Rachel watched him with something akin to horror. He found that he liked the quiet curiosity much more. He ended his story with a raised brow. "An' now here I am – a crim'inal with nothin' to lose and nothin' to gain. It's a rather liberating way of life."
She shook her head, a whisper of a laugh floating past her lips. "Is that what this is all about then? You were a good man, but all it took was a day of loosing everything, and you went over the edge. Is that what you are trying to prove? That humans can break just like you did? That anyone could be moved to be as crass as you?"
He giggled at the fire in her eyes. "Ho ho ho, . . .Ya see, you're down right fascinat'in. Jus' like ol' Batboy, you think the world can be explained and reasoned. But, in the end the human race can be split inta thirds. All are born with the ah, the inclination to do dark and dirty deeds, and a good third try to rise above this – that would be you. Another third feels the urge, and yet ignore it, thinkin' that they are good and normal people while a beast festers inside. Then there's another third – my third, who have embraced the more carnal impulses that we all have, and are havin' a grand ol' time doin' it." He laughed, looking thoughtful all the while. "Really now, toots. You're in the minority, and in the who'le reaches of history, when has the hu'man race ever favored the min-or-ity?"
She was glaring at him, even as that same flicker shadowed in her eyes. He gave out a barked laugh at seeing it, his whole body twitching with the sound. "Whats the matter, darlin'? Realizin' that the world isn't as um, peachy keen as you once thought?"
She shook her head. "You're not getting it. Yes, the world has black and gray, but more of the white – society needs to believe in that, or it'll just fall apart."
"My point exact-ly! When you erase the light – I mean, the white, you get some good ol' fashioned chaos. All blacks and grays swirlin' everywhere – Lady Mayhem reignin' supreme as the world burns itself to the uh, ground."

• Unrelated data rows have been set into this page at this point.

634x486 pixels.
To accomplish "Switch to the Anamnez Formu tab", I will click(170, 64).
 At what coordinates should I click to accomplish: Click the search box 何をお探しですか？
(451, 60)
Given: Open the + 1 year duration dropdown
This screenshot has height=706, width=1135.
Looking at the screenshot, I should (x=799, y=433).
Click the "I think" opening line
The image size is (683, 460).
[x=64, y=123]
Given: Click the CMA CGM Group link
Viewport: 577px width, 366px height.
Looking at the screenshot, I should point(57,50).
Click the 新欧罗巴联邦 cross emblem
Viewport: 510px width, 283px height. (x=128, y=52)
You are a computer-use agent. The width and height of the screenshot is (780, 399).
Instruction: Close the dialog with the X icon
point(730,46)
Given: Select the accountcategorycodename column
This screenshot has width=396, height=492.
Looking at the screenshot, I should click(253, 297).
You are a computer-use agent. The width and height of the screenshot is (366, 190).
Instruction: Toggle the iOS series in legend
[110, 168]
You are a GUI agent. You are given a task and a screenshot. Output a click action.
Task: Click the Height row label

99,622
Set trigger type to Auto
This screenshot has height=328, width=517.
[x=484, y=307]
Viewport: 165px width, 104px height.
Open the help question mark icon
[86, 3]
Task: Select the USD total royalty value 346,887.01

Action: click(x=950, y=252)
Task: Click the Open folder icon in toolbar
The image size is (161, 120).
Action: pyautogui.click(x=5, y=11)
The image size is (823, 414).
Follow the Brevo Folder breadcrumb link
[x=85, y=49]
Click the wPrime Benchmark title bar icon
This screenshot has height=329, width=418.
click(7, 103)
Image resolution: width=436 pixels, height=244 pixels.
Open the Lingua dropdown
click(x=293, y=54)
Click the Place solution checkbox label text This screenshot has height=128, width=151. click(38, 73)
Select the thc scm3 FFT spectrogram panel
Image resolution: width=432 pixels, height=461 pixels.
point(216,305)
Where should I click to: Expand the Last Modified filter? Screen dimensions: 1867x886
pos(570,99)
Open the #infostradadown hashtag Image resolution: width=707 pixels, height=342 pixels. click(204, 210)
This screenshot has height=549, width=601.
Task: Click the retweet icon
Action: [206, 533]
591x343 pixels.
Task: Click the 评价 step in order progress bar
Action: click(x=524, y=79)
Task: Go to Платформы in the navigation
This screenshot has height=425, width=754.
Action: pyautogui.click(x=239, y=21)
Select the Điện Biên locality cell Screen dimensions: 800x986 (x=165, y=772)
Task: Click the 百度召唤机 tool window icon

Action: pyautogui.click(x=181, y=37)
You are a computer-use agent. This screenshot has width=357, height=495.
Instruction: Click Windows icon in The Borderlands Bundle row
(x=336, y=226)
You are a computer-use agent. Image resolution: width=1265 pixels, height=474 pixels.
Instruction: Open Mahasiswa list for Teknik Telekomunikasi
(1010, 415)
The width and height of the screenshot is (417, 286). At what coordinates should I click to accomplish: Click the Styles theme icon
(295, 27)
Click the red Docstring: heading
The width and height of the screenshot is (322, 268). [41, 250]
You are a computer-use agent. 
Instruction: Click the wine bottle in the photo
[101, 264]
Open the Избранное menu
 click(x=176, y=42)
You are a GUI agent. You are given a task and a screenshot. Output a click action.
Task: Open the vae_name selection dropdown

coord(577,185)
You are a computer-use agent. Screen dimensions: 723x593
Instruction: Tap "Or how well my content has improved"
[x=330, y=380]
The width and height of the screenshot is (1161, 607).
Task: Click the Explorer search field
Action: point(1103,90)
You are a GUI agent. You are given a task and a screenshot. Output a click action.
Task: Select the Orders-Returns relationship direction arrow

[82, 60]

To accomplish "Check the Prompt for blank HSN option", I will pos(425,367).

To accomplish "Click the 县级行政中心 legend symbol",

"And you? You just want to watch it burn?"
He looked thoughtful for a moment. "Better than goin' down with the flames, eh now, sweetheart?"
She smiled, "I think you'll find that people are made of stronger stuff than you give them credit for."
"All the more fun to watch 'em break," he shrugged.
Rachel watched him get to his feet, giving one last look around at his handy work. He turned to her again, no smile on his face save the one that would always be there. His eyes were dark, and yet so very open. "You'll see – or rather, you won't. Your Dark Knight will come, and try to save you and your White Knight, but he won't be able to – you will die, and it'll be so much fun to see which of them breaks-ah first. You're a catalyst – like me. You're lightin' a torch to this city jus' as much as I am – only you won't be there to see the uh – fireworks, at the show's end."
She flinched a little at that, and the smile that that brought was gone as soon as the pity returned in her eyes. "Well," she whispered. "If this is goodbye then, I hope you find what you're looking for."
The soft tremble in her voice stopped the anger that flared inside him, and he found himself wishing that he could actually delay her death – anything to wipe that soft, content glow from her face; anything to stop her from forcing it on him.
This wasn't funny anymore.
"Close your eyes," he whispered then. His voice was free of malice and lilting insanity – just for a moment as he fingered her cheek with the back of his gloved hand. "It'll all be over soon."
And then he left, leaving her alone with the echos of his laughter and the phantom touch of his hand to her skin.
So she did. Closed her eyes and waited for the end.
And he found that he couldn't laugh. Not this time.